■ Task
In the data that follows, find the line containing "Screen dimensions: 1281x716"; then quote that line and every line after it, exactly, through the last one.

[Collection entries]
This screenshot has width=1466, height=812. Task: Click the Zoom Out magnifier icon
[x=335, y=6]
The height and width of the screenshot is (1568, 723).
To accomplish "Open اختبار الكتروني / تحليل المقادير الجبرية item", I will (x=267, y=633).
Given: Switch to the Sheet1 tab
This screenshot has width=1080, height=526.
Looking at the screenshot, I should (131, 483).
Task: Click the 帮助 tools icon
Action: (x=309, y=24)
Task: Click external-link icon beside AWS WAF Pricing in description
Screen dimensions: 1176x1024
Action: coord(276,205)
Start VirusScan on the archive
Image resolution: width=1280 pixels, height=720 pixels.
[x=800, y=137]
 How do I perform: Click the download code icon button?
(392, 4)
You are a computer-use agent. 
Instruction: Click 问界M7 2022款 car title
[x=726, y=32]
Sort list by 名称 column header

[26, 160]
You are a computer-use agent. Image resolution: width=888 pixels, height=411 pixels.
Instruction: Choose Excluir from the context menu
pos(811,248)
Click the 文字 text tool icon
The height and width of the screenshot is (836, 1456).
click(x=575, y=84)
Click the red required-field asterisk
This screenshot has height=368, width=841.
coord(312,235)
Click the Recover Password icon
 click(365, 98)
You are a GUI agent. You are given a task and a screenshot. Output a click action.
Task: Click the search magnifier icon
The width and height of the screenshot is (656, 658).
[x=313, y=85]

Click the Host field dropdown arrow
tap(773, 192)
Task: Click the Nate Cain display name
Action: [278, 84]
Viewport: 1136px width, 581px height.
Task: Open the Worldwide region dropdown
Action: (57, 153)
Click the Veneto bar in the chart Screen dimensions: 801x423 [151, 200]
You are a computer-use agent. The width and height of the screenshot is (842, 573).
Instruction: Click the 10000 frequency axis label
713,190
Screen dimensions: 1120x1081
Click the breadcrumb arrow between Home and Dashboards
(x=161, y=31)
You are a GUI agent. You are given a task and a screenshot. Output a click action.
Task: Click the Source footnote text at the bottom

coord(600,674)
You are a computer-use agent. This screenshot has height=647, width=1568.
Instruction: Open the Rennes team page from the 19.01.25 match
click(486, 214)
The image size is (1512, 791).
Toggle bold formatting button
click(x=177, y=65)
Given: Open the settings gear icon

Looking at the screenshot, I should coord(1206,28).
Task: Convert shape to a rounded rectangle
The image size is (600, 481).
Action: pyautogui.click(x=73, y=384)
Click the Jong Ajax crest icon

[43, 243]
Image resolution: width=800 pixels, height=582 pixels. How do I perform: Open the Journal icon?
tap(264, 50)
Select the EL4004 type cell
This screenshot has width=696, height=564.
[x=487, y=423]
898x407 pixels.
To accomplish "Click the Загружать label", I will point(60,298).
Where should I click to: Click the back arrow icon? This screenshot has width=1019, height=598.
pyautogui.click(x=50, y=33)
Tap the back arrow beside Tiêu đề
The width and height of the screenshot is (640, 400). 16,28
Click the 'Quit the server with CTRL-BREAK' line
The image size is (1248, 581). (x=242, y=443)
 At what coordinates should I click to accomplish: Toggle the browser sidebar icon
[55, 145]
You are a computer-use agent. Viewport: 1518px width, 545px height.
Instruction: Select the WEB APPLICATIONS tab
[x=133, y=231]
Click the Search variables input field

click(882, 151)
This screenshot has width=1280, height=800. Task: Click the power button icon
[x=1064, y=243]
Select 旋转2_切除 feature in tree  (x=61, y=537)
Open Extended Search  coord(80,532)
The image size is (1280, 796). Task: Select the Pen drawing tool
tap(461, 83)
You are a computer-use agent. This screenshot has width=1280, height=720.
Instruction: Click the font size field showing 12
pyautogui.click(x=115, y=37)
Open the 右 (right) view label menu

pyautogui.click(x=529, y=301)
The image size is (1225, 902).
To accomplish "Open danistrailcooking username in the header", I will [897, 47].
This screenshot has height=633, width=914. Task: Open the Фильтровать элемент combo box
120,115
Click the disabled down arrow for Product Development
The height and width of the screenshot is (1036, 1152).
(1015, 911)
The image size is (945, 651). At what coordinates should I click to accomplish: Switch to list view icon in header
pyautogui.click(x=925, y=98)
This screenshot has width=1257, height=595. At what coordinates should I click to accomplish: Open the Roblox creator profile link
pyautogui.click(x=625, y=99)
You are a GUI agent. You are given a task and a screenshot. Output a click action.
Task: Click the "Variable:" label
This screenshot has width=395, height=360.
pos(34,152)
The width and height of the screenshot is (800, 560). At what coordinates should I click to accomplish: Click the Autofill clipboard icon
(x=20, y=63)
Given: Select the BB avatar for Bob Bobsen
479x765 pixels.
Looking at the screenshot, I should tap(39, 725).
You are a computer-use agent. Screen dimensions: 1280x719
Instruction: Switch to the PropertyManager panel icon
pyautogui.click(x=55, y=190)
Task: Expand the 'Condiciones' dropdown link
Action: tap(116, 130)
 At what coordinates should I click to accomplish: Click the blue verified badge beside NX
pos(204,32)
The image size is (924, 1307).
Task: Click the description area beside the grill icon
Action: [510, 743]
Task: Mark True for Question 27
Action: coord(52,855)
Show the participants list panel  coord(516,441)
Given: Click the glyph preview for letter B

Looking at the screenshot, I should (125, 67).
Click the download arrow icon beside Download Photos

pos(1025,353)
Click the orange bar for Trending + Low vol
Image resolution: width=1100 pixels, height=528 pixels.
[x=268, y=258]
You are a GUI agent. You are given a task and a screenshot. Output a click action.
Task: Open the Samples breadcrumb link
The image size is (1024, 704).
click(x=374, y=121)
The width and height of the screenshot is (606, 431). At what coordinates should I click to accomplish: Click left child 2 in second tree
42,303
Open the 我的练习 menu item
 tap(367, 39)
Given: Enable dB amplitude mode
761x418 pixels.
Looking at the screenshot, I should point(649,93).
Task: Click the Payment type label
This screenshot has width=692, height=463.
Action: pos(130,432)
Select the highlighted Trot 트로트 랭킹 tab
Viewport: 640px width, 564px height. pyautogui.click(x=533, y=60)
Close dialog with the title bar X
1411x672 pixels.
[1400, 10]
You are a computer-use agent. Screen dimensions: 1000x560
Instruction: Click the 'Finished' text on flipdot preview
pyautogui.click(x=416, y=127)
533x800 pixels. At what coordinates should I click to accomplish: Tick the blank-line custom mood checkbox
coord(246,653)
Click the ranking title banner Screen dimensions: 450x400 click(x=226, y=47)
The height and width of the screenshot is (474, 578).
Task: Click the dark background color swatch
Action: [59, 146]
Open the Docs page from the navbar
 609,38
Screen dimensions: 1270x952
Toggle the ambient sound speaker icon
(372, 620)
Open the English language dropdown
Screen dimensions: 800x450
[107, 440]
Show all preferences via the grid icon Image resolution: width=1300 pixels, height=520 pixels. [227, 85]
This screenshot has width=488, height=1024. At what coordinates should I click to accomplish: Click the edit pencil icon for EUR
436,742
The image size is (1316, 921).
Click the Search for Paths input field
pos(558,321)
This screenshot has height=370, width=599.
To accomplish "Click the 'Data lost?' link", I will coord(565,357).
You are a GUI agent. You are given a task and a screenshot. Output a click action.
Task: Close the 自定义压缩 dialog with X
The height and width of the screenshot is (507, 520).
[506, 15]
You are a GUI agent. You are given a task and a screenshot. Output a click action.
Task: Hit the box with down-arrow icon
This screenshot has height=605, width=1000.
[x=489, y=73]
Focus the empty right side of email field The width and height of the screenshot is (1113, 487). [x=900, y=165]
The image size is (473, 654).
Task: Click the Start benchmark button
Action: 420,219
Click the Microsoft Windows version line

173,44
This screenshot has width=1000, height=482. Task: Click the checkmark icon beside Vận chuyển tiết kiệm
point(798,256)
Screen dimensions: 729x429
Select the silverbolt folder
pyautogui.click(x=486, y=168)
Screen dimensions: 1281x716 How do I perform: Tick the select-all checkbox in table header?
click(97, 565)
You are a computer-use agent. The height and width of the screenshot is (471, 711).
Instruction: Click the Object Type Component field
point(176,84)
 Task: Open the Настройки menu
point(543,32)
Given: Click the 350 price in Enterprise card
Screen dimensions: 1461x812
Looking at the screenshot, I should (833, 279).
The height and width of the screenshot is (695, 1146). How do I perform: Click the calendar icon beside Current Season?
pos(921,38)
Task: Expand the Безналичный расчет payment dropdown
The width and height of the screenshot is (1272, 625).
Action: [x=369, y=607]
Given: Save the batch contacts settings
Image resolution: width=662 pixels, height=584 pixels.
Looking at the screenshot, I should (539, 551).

■ Answer to the exercise
Screen dimensions: 1281x716 How do I perform: Tick the select-all checkbox in table header?
click(97, 565)
You are a computer-use agent. The height and width of the screenshot is (471, 711).
Instruction: Click the Object Type Component field
point(176,84)
 Task: Open the Настройки menu
point(543,32)
Given: Click the 350 price in Enterprise card
Screen dimensions: 1461x812
Looking at the screenshot, I should (833, 279).
The height and width of the screenshot is (695, 1146). How do I perform: Click the calendar icon beside Current Season?
pos(921,38)
Task: Expand the Безналичный расчет payment dropdown
The width and height of the screenshot is (1272, 625).
Action: [x=369, y=607]
Given: Save the batch contacts settings
Image resolution: width=662 pixels, height=584 pixels.
Looking at the screenshot, I should (539, 551).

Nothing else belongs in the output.